● **TASK DIRECTIONS**:
Write out the entries exactly, leaving out every picture.

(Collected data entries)
####################

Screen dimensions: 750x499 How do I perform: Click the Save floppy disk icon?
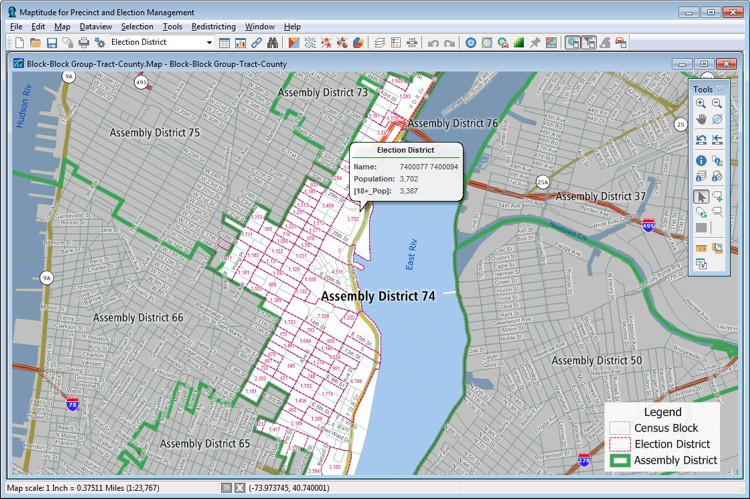(51, 43)
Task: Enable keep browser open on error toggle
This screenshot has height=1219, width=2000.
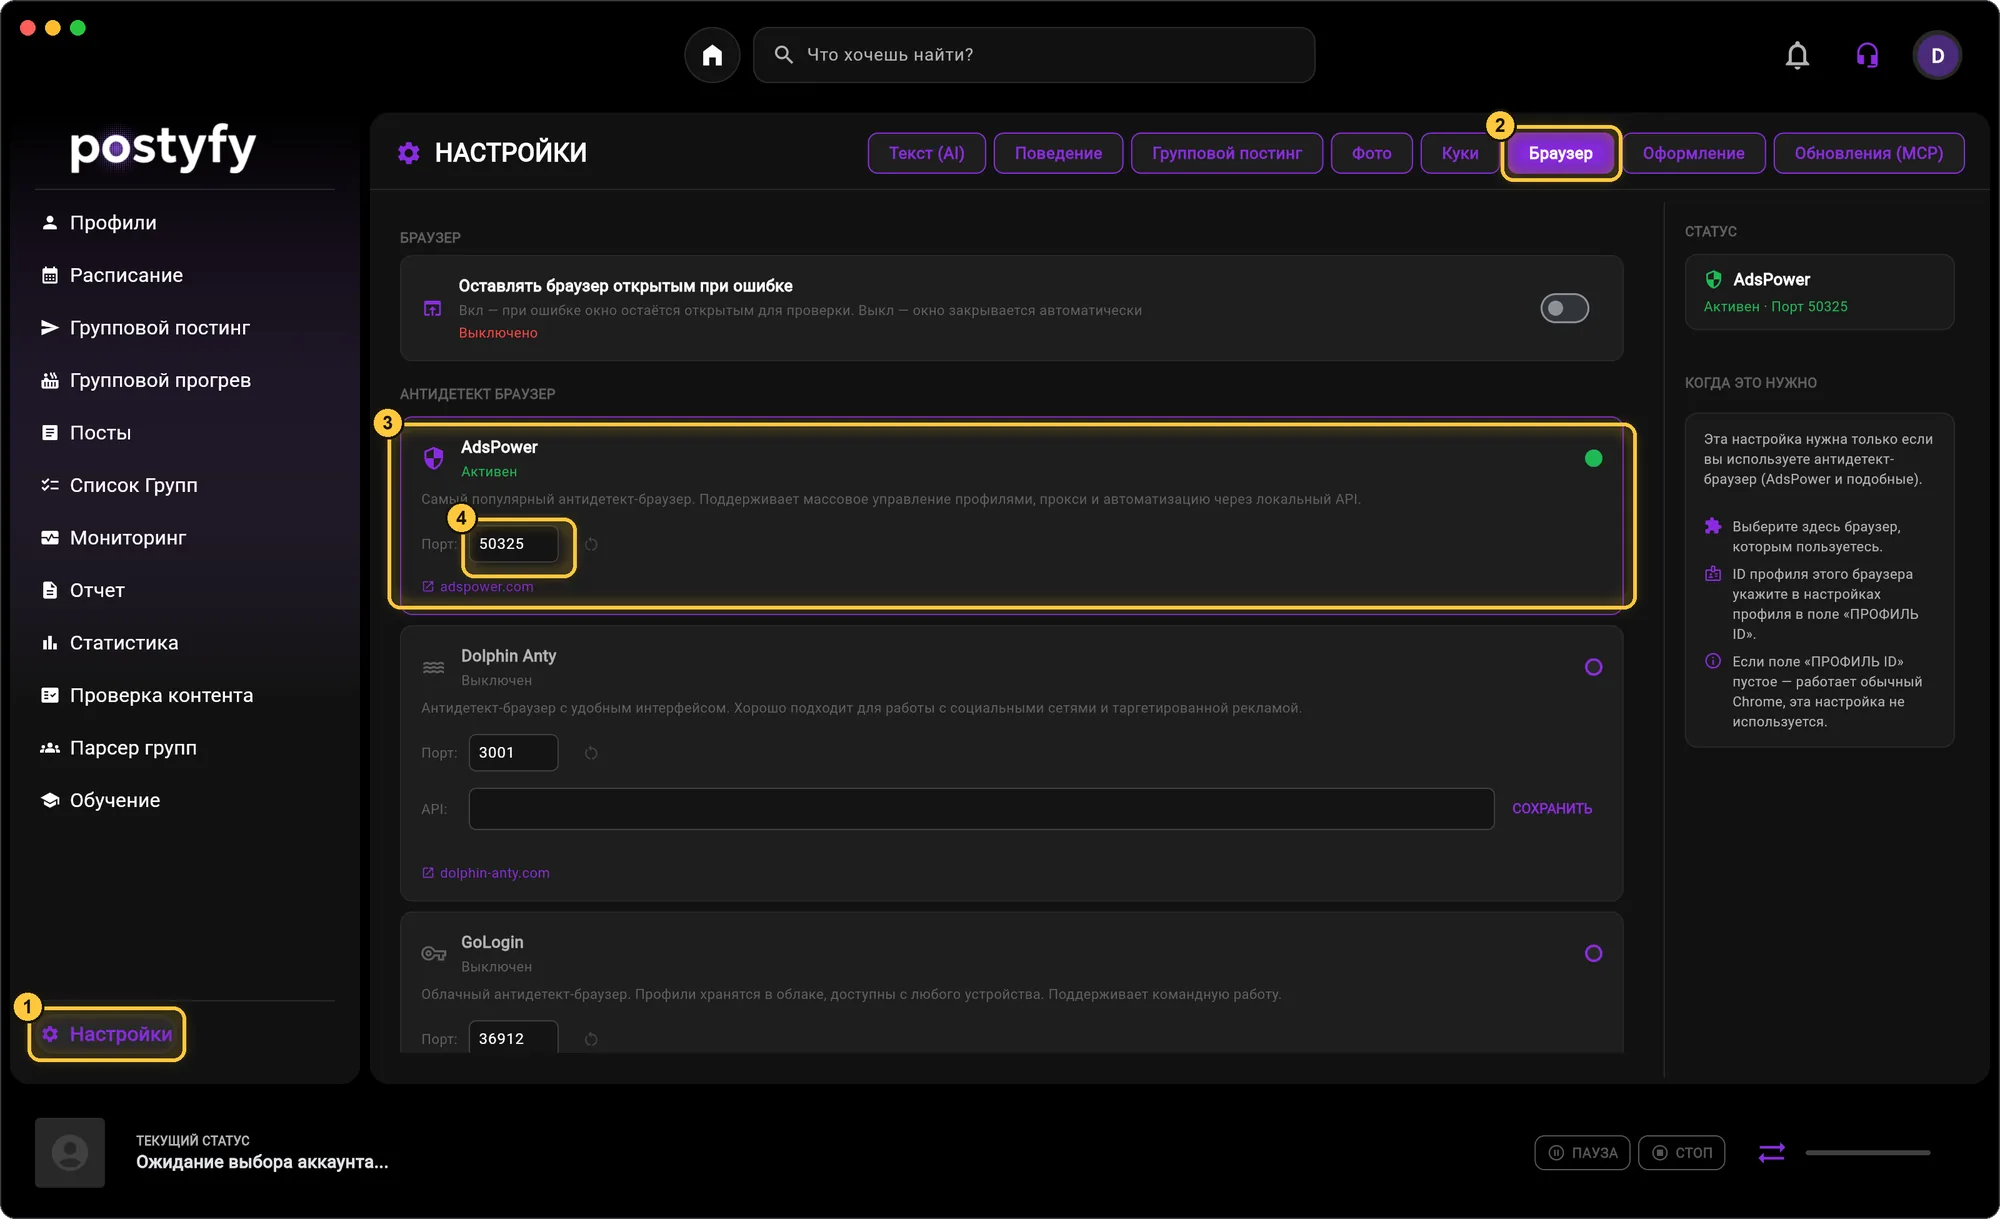Action: pyautogui.click(x=1564, y=308)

####################

● **FINAL ANSWER**:
Screen dimensions: 750x499 How do I perform: Click the Save floppy disk icon?
(51, 43)
Task: Enable keep browser open on error toggle
This screenshot has height=1219, width=2000.
Action: pyautogui.click(x=1564, y=308)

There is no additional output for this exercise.